Unst folk take their heritage seriously and, when you visit the Unst Heritage Centre and the Unst Boat Haven, it’s easy to see why. The island has compelling stories to tell, whether of natural history or human endeavour. As well as unique geology, there’s abundant bird life that features thousands of seabirds on Hermaness and a remarkable range of rarities that, over the years, have made landfall here. There are many sites associated with the Vikings, including a full-size replica of the Gokstad ship and a wealth of archaeology.
But Unst clearly has a future as well as a past. Knitting has always been important and lace knitting is particularly celebrated. The island’s environment has always attracted scientists, but these days it’s also the home of a project that exploits hydrogen as a fuel and which offers advice to communities and businesses all over the world. More is being done to cater for the many visitors who make their way north: the island has a couple of hotels and a range of other accommodation, including the impeccably-restored Georgian mansion, Belmont House. What’s more, it’s not hard to find an excellent cup of tea and some scrumptious cake to recharge the batteries after an energetic coastal ramble.
So, what – apart from supplies of tea and cake – are the practicalities? Well, travelling between the Shetland mainland and Unst does involve two short sea crossings, but the ferries are frequent and you pay on only one of them.
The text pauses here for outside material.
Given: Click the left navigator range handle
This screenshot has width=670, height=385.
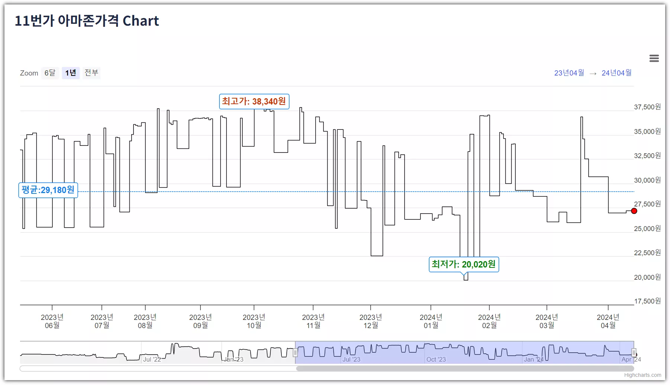Looking at the screenshot, I should tap(295, 353).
By car, you can reach Shetland’s capital, Lerwick, from Baltasound in around two hours. The island is home to around 700 people and has a good range of facilities for its size. Local shops include an excellent bakery that produces great bread; their range of oatcakes uses sea-water in the mix. Other facilities include a primary and junior secondary school, a modern leisure centre with a swimming pool and a well-equipped care home. There’s employment in agriculture, fish farming, nature guiding and talc production as well as in the other businesses we’ve mentioned. Modern communications make it much easier than it used to be to keep in touch.
If you’re used to rural living, Unst offers familiar pleasures; walks, fishing, bird-watching and more, in an environment that really is very special. If you live in a town or city, a move here would clearly offer an entirely new way of life.
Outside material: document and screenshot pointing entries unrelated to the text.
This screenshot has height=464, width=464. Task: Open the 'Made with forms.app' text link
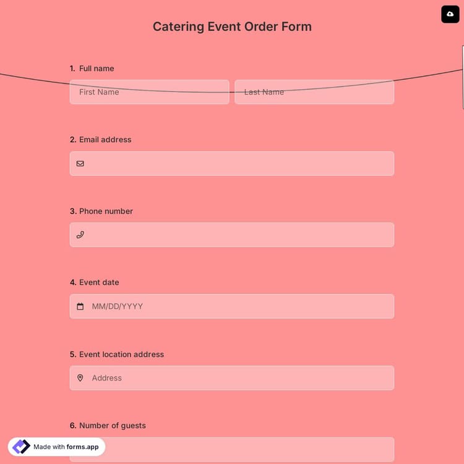tap(66, 447)
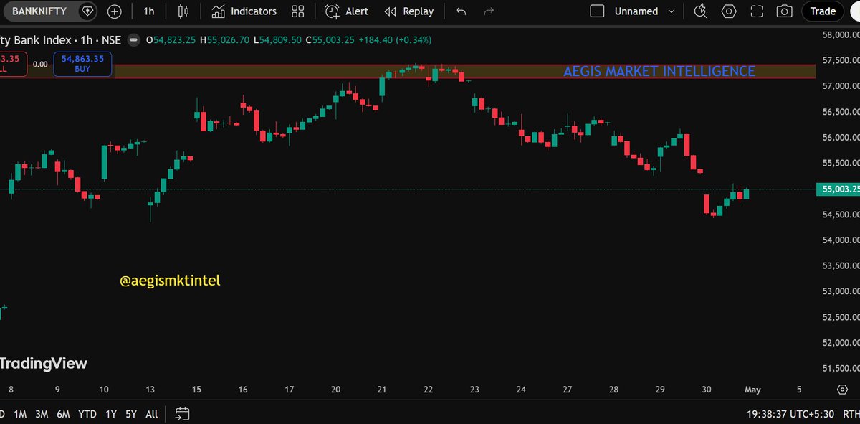Open the 1h timeframe selector
The width and height of the screenshot is (860, 424).
click(x=148, y=11)
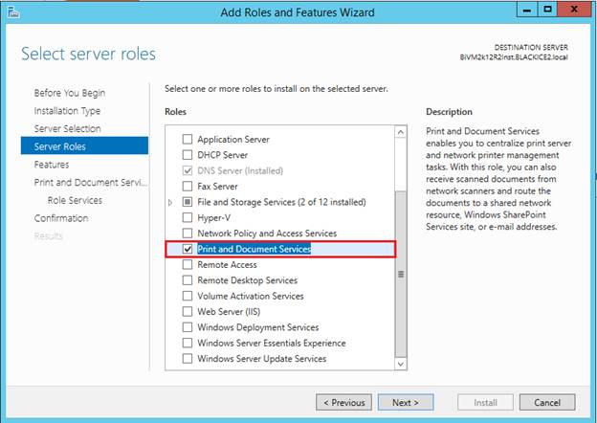Click the roles list scroll-down arrow
The width and height of the screenshot is (597, 423).
click(401, 364)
It’s worth bearing in mind that this is a community that has been welcoming folk for centuries, from the German merchants of the Hanseatic League to refugees from occupied Norway during the Second World War, not to mention hundreds of military personnel. Unst folk are very keen to have new folk join them on ‘the island above all others’ and there’s lots more information on their website; they’ll even send you a free guide to making the move!